What's Next: Smartphone and PC imports into the U.S. don't face Trump tariffs for now but levies on imported chips and technology containing them are coming. Apple faces the most China risk. Though it has assembly in Vietnam and India, Apple puts together a large majority of its devices in China.

-- Adam Levine

***

TSMC Profit Surge Sets Scene for Chip Makers' Earnings

Taiwan Semiconductor Manufacturing is one of the first chip-related stocks to report numbers at the start of earnings season. Its surge in profit came a day after Dutch chip-making equipment company ASML gave an underwhelming forecast for its sales. The semiconductor sector has been on a wild ride the past few weeks amid U.S. tariffs on trading partners across the globe.

   -- The Taiwanese chip manufacturer, known as TSMC, reported early Thursday 
      that its first-quarter profit jumped 60% to about $11.12 billion, topping 
      expectations. 
 
   -- The key artificial intelligence player and Nvidia supplier said it hasn't 
      suffered any hit from tariffs so far even as President Donald Trump has 
      said the company could face an import tax of up to 100% if it doesn't 
      shift production to the U.S. 
 
   -- "While we have not seen any changes in our customers' behavior so far, 
      uncertainties and risks from the potential impact from tariff policies 
      exist," said CFO Wendell Huang, noting "strong demand" for its products 
      in the current quarter. 
 
   -- Last week, Trump temporarily exempted tech devices from the so-called 
      reciprocal tariffs. Investor relief was short-lived, though, after the 
      U.S. imposed licensing requirements on some AI semiconductor exports to 
      China this week, including from Nvidia, AMD, and Intel. 

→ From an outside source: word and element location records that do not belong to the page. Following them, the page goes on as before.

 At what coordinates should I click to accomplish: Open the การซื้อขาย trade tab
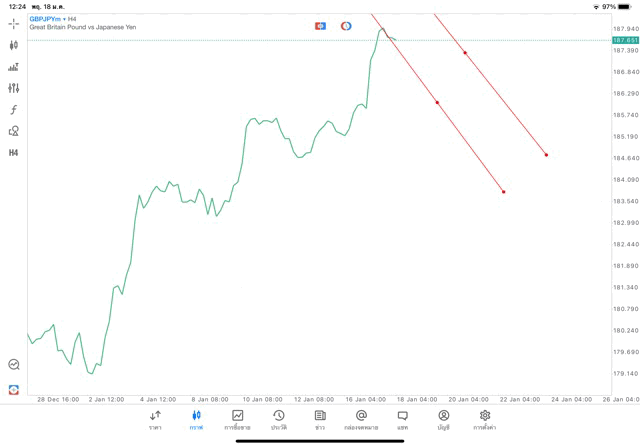coord(238,420)
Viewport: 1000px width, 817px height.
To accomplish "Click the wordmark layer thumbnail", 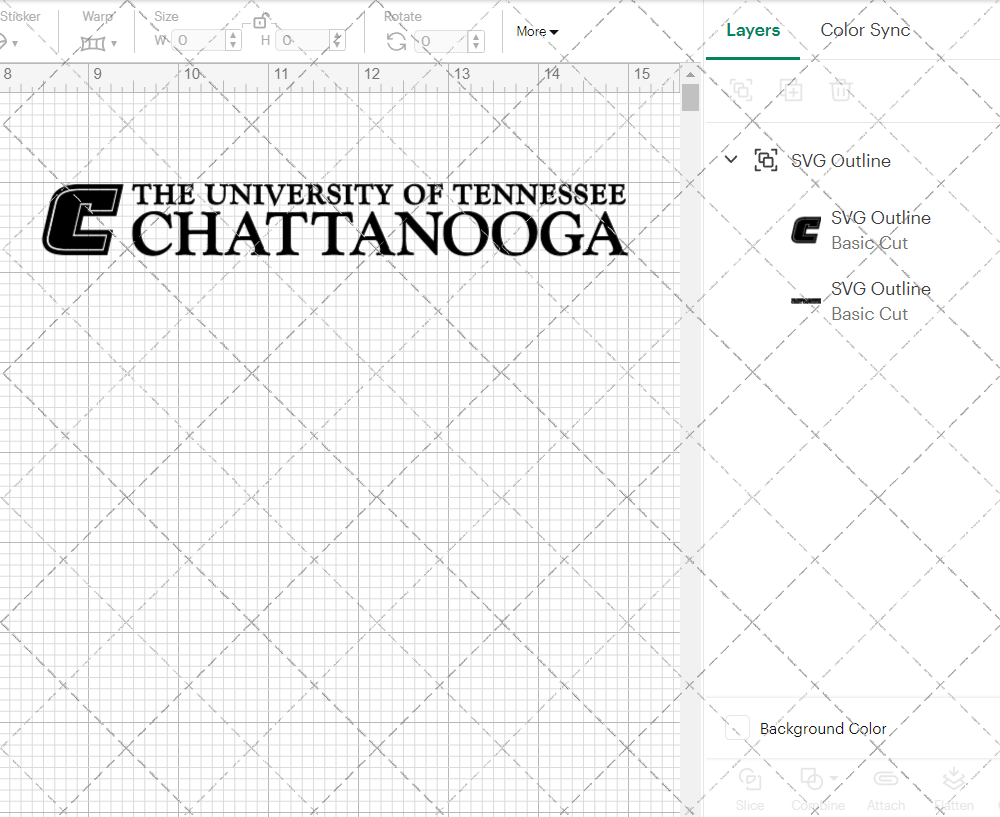I will point(806,300).
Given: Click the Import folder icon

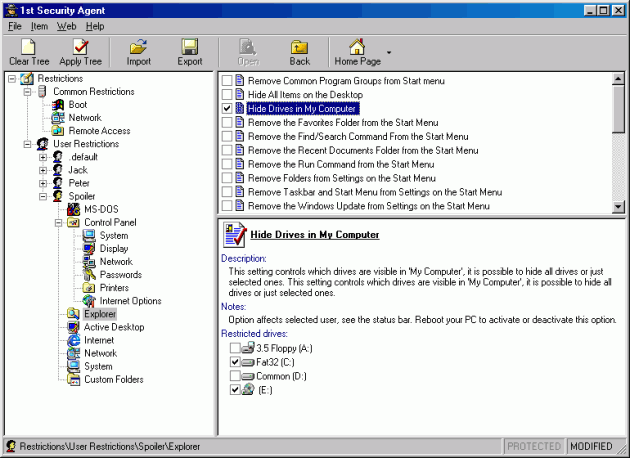Looking at the screenshot, I should [x=139, y=47].
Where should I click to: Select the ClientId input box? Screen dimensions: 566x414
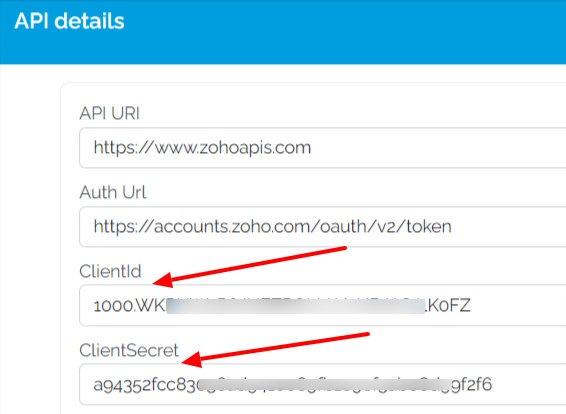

What's Next: The U.S. president has repeatedly said he may impose tariffs on semiconductors produced abroad, and it isn't clear if TSMC would receive a waiver on such levies despite pledging $165 billion in U.S. investment -- or how that may affect the global chip supply chain.

-- Adam Clark, Angela Palumbo and Elsa Ohlen

***

Foreign Central Banks Load Up on T-bills, Sell U.S. Bonds

Foreign central banks and government agencies continue to go all in on short-term U.S. Treasury bills while dumping longer term U.S. debt, the latest Treasury International Capital report said. At the same time, private investors increased their holdings, helping to push up total foreign ownership of Treasuries in February.

   -- For four straight months through February, foreign institutions sold 
      Treasury bonds and notes, or debt that matures in over a year. At the 
      same time, they have been consistently buying shorter-dated bills that 
      are virtually risk-free and repay in less than a year. 
 
   -- Taken together, they signal that foreign governments could be pessimistic 
      about the U.S.'s long-term prospects, while trying to increase their 
      near-term access to cash. Investors worry that some foreigners could be 
      selling U.S. assets in retaliation for President Donald Trump's trade 
      policies. 
 
   -- Foreign central banks unloaded a net $19.6 billion in longer term U.S. 
      bonds and notes in February, after selling $24.1 billion in January and 
      $42.3 billion in December, the Treasury International Capital report 
      said. They sold just over a billion in November. 
 
   -- At the same time, banks and governments bought a net $61.6 billion of 
      Treasury bills, or shorter-term debt, in February. That's after buying 
      $67 billion in January and $2.3 billion in December. The heavy appetite 
      suggests that central bankers favor the yields on shorter-dated bills. 

What's Next: Foreigners, including private investors and official sectors, hold $8.8 trillion of U.S. debt, Treasury figures show. Japan bought a net $31.7 billion of longer-dated Treasury debt in February, while China sold a net $4.8 billion. The next Treasury International Capital report comes out on May 16.